What do you attribute to the widening of the gap between the red and blue line? do you expect the blue line to be higher than the red line at some point?
Your graphs are really well made, is that Tableu or something?
Thanks, just excel.
I'm going to give you a thorough answer, as it feels to me that there is far too much focus on this issue in the bear thesis.
The info is pretty much all there for you in the reports and letters. The key sentence is from June 2017:
"we plan to increase Model 3 production to 5,000 vehicles per week by the end of 2017 and to 10,000 vehicles per week at some point in 2018".
If we skip forward to the most recent quarter:
"Service and Other gross loss in Q1 2018 increased to $118 million as a result of the continued growth and maturation in our service infrastructure. We expect Service and Other losses to reduce substantially in the coming quarters as our service infrastructure becomes significantly more utilized with the ramp of our Model 3 fleet size".
In short, the recent negative gross margin from this segment is another casualty from the botched M3 ramp. And we can see why from other data points and statements:
And March 2017: "
Our new facilities are generally larger than they were in the past. For example, new service locations commonly have many more service bays, and we have tested the implementation of large delivery hubs in Los Angeles, San Francisco, Hong Kong and Beijing. Delivery hubs create an exciting reception for new customers and support much higher delivery levels, so we plan to expand this customer experience to more cities".

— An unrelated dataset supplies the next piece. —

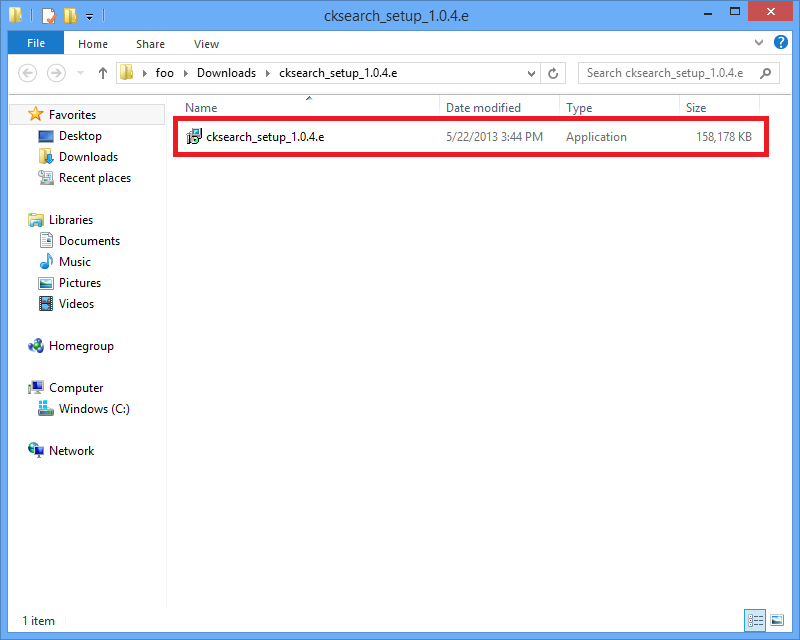Click the search magnifier icon
Screen dimensions: 800x640
[x=766, y=73]
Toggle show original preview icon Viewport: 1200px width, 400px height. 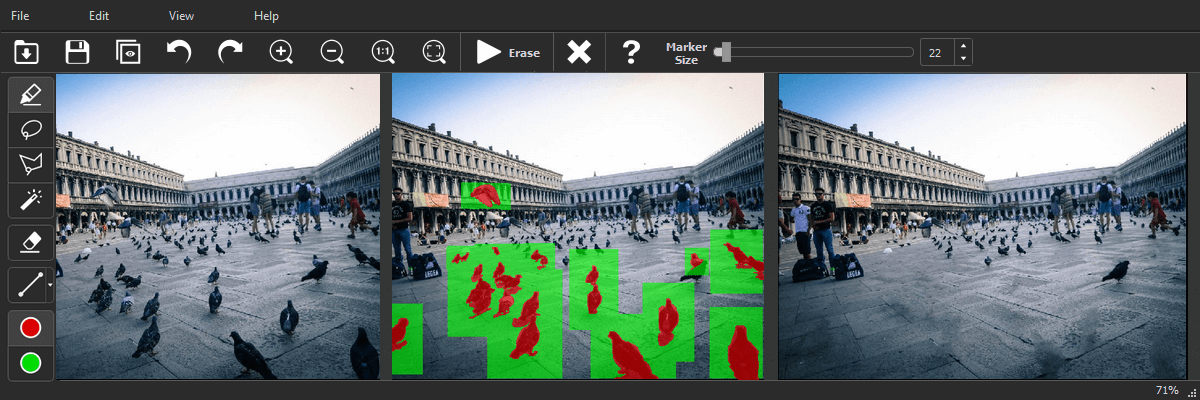pos(128,52)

So more service locations and bigger / more costly ones at that. The 300 mobile service centres at March 2018 are claimed to be equivalent of 60 standard ones.
Depreciation is not stripped out for this sector but I expect it's pretty substantial relative to revenues. There is hence good reason for optimism that margins from this segment will improve through H2 2018 and into 2019, as the M3 ramp to 5,000 is completed and there are many more vehicles on the road. And as was pointed out by someone above (sorry forget who), older MS/X sales that come off warranty will also start to add to the revenue column in a meaningful way soon. Tesla had this to say in March on both points:
"We expect Service and Other losses to reduce substantially in the coming quarters as our service infrastructure becomes significantly more utilized with the ramp of our Model 3 fleet size. There are also substantial revenue generating opportunities as we open our own body shops in 2018 to improve costs of out-of-warranty repairs and as we increase our offering of accessories and merchandise."

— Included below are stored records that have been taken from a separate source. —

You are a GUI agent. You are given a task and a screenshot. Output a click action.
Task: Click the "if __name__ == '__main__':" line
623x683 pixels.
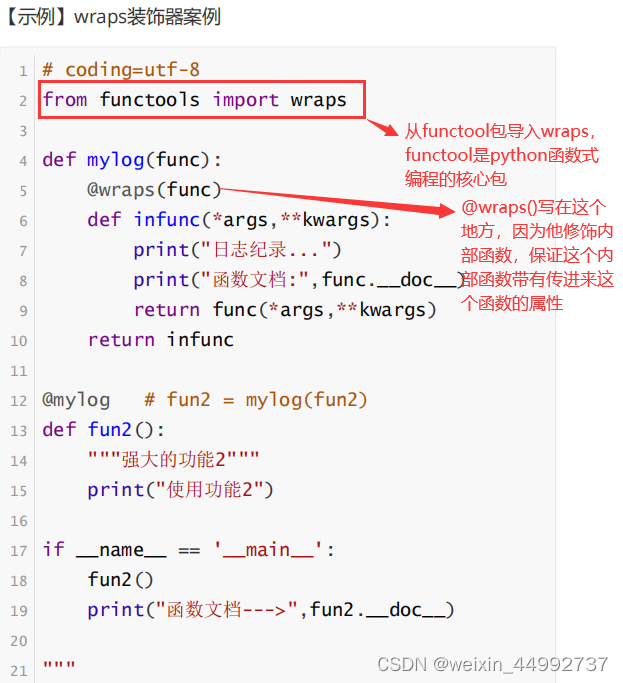(189, 550)
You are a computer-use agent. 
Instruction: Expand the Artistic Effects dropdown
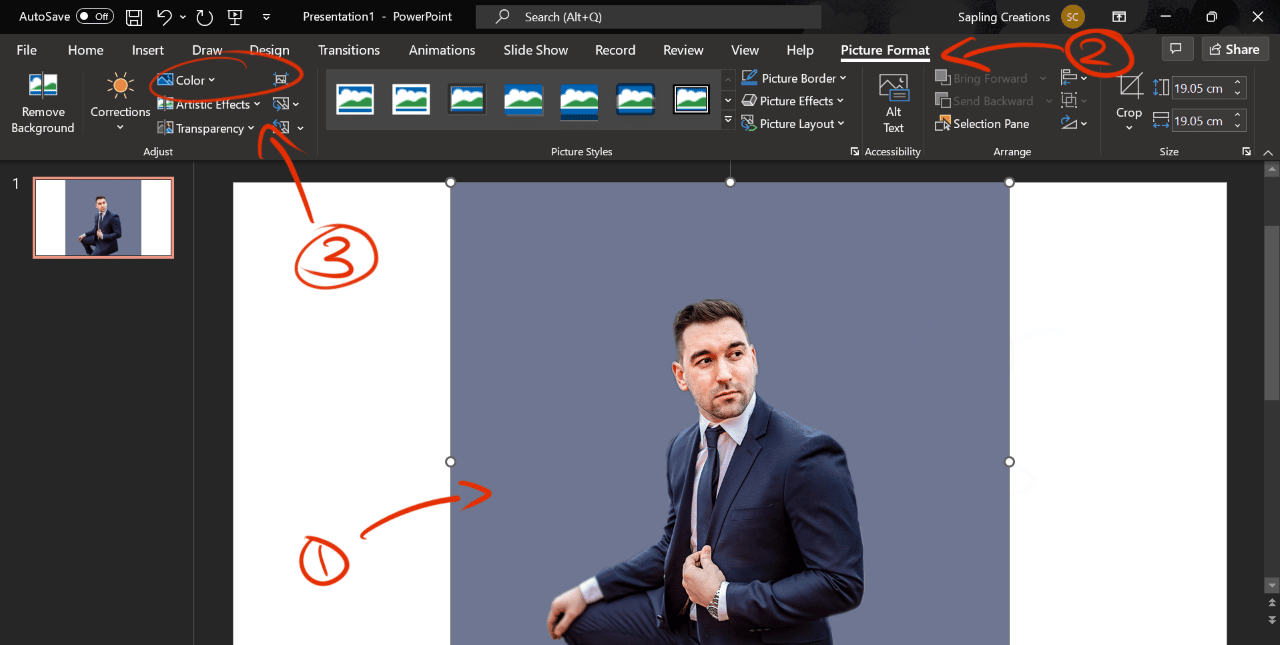pyautogui.click(x=208, y=104)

What is the "Other" in "Service and Other"?
"includes after-sales vehicle services, used vehicle sales, powertrain sales and services by Tesla Grohmann Automation".
Of note, there's nothing here about Superchargers, because the costs and revenues of those are specifically included within Automotive.
You'll see in every recent letter/report, the reason for the large growth in costs/revenues from Service and Other was due to increasing volumes of used car sales. For a while I had concerns that in its attempts to kick-start the brand and turbocharge sales, Tesla may have been too generous with the residual value guarantees/resale value guarantees and that it might be making a loss on used car sales. This would in effect bring down the core gross margin reported by Total Auto and be a problem that could get worse as the lease/RVG sales book matured. But...
Sep 2017: "Gross profit from used car sales was approximately break-even in Q3."
Dec 2017: "Gross margin on used cars sales was close to breakeven."
Mar 2018: "Our used car sales had slightly positive gross margin."
The only caveat I should add is from Dec 2017:
"Service and Other gross loss increased to $89 million due to the significant growth of our service network in Q4 that has not been fully utilized yet as the Model 3 production ramp works to catch up, reserves for settlements with former customers of Grohmann and a one-time warranty true-up for used car sales". No more details provided on this, so I suppose your comeback will be that you expect to see "one-time" warranty true-ups repeated again and again. For this to be meaningful, you'd be needing to see super-sized warranty costs in the core business and I don't think you are.
Finally, Tesla Grohmann (this includes the powertrain sales). As above, there have been write-offs relating to cancelled/incompleted contracts, given Grohmann is now exclusively serving in-house projects. A management call as to the cost/benefits of this decision. But regardless, any write-offs will not be repeated once cleared. The March 2018 report did not mention this as a contributing factor but it's possible it continued into 2018.
So in summary, with the info on hand I have every expectation that the gap between the red and blue dotted lines begins converging in the next couple of quarters, though a sizeable gap may remain into 2019, dependent upon how smooth the ramp is up to 10,000 M3/week
versus management's expectations. If the gross margin from Services and Other keeps getting worse, then I too would be looking for a good explanation as to why.